State Attorney Shorstein and Jacksonville Sheriff Glover took the unusual steps of apologizing to Butler. They re-opened the case, investigating two additional and unrelated suspects.

Michael Glover denied the allegations against him, and Shorstein said there was no evidence that Butler had been physically abused during the interrogation.

==Legacy==
After the case, the State Attorney's Office launched a grand jury investigation into the conduct of the officers and prosecutors, while the Jacksonville Sheriff's Office began an internal affairs investigation. The grand jury investigation criticized the prosecutor and police for their handling of the case but found no evidence of criminal wrongdoing. The police disciplinary board sought the suspension of three officers and other penalties for two more, but these measures were later largely overturned.

Michael Glover retired from JSO and became a private investigator. Dwayne Darnell was transferred from the homicide division.

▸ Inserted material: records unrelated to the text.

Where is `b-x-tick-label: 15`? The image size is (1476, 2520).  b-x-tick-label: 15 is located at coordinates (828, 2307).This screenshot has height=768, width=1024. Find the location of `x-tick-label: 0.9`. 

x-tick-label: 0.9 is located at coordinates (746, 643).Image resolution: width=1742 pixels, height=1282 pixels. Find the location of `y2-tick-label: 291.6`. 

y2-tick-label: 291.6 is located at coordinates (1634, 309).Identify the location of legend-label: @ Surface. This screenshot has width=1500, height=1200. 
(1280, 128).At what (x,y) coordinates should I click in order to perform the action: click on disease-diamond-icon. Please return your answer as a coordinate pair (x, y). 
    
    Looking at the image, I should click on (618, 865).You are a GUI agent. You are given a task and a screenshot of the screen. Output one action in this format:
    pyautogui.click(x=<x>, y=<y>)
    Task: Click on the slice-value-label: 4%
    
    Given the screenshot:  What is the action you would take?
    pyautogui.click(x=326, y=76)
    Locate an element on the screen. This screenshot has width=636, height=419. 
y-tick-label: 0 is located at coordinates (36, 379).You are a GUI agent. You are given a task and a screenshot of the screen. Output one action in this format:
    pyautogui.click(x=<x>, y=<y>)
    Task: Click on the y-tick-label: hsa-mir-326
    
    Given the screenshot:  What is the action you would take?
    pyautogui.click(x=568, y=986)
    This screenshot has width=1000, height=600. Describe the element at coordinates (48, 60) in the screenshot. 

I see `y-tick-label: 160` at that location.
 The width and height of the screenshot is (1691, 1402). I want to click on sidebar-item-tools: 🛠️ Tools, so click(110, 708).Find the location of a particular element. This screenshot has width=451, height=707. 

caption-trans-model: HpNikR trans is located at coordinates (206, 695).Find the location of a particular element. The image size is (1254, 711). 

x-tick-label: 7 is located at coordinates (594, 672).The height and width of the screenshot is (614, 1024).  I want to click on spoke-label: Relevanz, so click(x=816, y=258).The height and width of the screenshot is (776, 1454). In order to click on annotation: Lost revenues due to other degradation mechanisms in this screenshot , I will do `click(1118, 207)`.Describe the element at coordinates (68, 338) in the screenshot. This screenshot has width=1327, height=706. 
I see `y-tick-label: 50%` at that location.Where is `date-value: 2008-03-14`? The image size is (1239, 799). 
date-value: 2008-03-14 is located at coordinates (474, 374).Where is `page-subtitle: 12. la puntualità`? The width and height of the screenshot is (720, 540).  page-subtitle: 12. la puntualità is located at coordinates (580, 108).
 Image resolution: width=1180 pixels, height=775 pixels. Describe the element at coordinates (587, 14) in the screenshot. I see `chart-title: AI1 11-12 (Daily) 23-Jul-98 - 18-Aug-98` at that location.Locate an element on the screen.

The Butler case opened up discussion about the video taping of police interrogations. At the time of the investigation, the Jacksonville Sheriff's Office was in discussions over implementing video recording during interrogations. The office had purchased the equipment and was prepared to start taping interrogations, but held off at the request of the State Attorney's Office.

After the grand jury investigation, the Sheriff's office began taping interrogations of juvenile suspects, and implemented other procedural changes recommended by the grand jury.

The Butler case was the subject of the French documentary film Murder on a Sunday Morning (2001), directed by Jean-Xavier de Lestrade. It won the Academy Award for Best Documentary Feature at the 74th Academy Awards in 2002. The documentary follows Butler's defense team as they build their case for his innocence. They noted other irregularities after Butler was arrested: although a minor, he was held for hours without being allowed to call a parent or guardian. Similarly, he was not offered the right to counsel.

In 2004, Butler wrote a book about his experience, entitled They Said It Was Murder.

==Later developments==
After Butler's acquittal, his attorneys tipped the Sheriff's Office to two other suspects, Juan Curtis and Jermel Williams. Williams pleaded guilty to second-degree murder and testified against his co-defendant at the trial; he was sentenced to ten years in prison. Curtis' fingerprints were found on the victim's purse, which had been recovered after the crime, but had never been tested. The Butler case figured into the new trial; the judge allowed Curtis' lawyers to discuss the eye-witness identification, but ruled that Florida's evidence laws forbade them from using Butler's confession. Curtis was subsequently found guilty of first-degree murder and sentenced to life in prison. However, in 2004 appeals court found that the exclusion of the confession denied Curtis' constitutional right to a fair trial, and granted a retrial. At this second trial Curtis was found guilty and sentenced to two consecutive life terms.

==Lawsuit==
In late February 2001, lawyers for the Butler family announced that they were moving forward with a civil lawsuit seeking $2.5 million in damages against the City, the Sheriff's Department and individual officers involved. Eight months later, the lawsuit was refiled, seeking $8.5 million. Finally, on April 29, 2002, the Butler family accepted a $775,000 settlement from the city. According to their attorney, the family decided to settle for various reasons, including concerns about how long the case would drag on and the difficulty in proving the case under federal civil rights law.